(TASK PROMPT):
In the entries below, find every line holding the string "heading" and collect it.

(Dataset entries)

Content starts

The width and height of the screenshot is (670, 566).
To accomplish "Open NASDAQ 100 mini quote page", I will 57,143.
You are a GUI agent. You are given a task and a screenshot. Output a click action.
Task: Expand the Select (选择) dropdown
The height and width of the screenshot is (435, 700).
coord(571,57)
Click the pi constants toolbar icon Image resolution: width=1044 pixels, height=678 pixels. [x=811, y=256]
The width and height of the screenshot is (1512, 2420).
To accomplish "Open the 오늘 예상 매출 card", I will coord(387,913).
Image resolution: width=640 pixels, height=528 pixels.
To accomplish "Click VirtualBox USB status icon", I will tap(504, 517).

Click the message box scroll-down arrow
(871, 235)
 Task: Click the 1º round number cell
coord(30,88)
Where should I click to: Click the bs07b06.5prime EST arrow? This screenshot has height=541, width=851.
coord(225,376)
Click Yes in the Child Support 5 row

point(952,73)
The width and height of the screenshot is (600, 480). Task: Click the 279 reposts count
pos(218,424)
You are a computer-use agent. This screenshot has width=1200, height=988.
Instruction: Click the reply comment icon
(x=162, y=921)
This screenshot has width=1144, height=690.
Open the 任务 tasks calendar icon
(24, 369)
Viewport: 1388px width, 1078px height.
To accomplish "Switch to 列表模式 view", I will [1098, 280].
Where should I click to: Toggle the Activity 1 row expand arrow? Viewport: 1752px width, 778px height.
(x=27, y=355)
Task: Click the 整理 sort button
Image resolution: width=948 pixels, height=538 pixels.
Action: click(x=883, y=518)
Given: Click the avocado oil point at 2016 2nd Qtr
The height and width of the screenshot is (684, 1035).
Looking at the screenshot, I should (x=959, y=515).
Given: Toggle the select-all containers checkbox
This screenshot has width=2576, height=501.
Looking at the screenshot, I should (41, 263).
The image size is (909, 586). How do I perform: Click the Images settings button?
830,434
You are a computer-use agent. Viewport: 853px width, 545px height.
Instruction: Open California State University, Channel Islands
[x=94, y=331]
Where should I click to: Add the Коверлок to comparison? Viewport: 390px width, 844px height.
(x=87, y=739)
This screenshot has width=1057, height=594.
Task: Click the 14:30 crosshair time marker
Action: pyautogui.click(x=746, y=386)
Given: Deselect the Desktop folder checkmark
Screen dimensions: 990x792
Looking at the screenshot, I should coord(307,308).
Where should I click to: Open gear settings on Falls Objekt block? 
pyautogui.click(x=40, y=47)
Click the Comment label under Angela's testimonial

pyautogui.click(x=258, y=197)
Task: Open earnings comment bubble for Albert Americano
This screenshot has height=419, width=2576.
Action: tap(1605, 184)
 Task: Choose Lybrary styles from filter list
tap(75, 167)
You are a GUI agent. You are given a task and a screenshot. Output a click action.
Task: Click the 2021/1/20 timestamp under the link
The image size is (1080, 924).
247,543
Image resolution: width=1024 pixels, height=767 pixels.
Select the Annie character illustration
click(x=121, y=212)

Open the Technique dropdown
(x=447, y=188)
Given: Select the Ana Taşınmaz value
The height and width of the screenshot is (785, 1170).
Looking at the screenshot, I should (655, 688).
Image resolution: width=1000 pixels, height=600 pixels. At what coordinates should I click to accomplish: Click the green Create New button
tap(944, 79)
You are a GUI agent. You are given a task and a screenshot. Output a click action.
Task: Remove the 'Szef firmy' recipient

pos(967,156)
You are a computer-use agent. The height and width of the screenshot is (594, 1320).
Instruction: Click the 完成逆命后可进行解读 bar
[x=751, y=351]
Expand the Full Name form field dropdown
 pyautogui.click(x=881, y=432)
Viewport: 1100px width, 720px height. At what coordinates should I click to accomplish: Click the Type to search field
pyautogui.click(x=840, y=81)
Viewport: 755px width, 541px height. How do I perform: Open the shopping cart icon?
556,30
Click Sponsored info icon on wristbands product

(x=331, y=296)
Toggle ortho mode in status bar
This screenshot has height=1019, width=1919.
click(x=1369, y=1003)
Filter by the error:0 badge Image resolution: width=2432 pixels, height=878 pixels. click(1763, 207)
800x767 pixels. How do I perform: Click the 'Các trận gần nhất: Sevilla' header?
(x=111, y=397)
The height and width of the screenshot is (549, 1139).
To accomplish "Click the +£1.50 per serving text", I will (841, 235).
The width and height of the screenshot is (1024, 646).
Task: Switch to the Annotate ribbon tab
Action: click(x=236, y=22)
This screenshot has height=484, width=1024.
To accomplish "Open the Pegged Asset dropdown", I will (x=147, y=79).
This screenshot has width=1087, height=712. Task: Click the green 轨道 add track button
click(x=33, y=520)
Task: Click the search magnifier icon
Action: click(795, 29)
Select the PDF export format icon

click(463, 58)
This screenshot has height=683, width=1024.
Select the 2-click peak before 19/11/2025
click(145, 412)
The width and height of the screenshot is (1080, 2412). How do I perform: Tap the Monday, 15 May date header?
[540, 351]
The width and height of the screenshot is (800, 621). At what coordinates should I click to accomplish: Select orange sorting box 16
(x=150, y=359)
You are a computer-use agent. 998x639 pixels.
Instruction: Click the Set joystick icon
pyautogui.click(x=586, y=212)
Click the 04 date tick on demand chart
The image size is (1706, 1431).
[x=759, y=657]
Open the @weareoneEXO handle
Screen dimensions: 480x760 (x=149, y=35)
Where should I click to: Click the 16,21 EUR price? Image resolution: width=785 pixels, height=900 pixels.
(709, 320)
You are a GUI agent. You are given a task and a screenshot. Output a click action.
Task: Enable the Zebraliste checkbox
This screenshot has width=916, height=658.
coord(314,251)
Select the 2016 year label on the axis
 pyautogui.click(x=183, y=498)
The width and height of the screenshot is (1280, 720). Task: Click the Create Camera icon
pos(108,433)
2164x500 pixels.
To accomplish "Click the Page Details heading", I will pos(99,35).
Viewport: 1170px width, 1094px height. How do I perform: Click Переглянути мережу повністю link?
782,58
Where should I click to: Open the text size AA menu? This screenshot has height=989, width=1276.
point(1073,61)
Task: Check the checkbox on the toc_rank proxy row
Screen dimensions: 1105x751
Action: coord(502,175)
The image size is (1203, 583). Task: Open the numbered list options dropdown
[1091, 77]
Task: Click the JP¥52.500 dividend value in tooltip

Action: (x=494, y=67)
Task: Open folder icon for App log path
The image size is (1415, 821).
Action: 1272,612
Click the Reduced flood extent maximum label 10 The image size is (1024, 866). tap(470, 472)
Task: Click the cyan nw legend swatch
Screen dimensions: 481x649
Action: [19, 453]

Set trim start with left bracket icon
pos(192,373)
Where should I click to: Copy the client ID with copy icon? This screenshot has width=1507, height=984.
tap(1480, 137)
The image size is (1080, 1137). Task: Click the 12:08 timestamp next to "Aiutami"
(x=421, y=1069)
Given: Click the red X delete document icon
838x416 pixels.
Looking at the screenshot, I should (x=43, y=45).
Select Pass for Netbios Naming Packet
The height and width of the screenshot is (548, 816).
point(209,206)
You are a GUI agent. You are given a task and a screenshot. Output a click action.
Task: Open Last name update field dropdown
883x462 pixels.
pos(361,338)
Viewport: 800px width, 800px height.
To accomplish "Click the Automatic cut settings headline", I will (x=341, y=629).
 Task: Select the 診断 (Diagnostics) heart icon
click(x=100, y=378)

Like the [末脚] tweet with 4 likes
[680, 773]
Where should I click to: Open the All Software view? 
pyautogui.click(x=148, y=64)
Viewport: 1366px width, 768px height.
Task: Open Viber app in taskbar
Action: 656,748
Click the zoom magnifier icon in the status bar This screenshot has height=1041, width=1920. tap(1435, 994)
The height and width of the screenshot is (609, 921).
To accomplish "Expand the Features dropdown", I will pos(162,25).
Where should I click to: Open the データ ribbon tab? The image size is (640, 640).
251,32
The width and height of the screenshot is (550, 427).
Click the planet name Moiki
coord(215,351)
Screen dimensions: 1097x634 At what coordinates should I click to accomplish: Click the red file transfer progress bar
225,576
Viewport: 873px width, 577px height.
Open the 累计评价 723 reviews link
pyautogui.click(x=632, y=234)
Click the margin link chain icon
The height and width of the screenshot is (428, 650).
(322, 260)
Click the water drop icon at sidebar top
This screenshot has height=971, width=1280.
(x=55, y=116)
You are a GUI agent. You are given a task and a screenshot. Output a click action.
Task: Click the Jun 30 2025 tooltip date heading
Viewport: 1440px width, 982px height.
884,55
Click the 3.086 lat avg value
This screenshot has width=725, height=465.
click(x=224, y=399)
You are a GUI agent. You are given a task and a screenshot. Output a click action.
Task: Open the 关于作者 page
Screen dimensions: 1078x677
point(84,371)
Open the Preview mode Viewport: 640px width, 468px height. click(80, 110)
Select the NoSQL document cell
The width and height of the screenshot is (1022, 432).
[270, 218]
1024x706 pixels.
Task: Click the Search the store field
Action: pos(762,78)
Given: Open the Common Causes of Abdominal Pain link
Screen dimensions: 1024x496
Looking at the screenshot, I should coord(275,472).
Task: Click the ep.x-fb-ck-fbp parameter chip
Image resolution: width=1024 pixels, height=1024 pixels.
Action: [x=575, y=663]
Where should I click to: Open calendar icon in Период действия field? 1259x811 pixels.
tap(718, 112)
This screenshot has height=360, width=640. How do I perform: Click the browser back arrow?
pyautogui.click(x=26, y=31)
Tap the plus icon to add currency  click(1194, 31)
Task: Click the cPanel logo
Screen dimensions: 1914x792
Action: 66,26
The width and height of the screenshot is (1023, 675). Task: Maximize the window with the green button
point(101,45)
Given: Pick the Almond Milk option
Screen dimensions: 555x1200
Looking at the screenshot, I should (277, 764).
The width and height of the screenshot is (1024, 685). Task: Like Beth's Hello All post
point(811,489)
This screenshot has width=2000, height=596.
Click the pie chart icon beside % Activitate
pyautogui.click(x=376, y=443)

Content ends

(EXERCISE RESPONSE):
To accomplish "Click the Page Details heading", I will pos(99,35).
Task: Click the Jun 30 2025 tooltip date heading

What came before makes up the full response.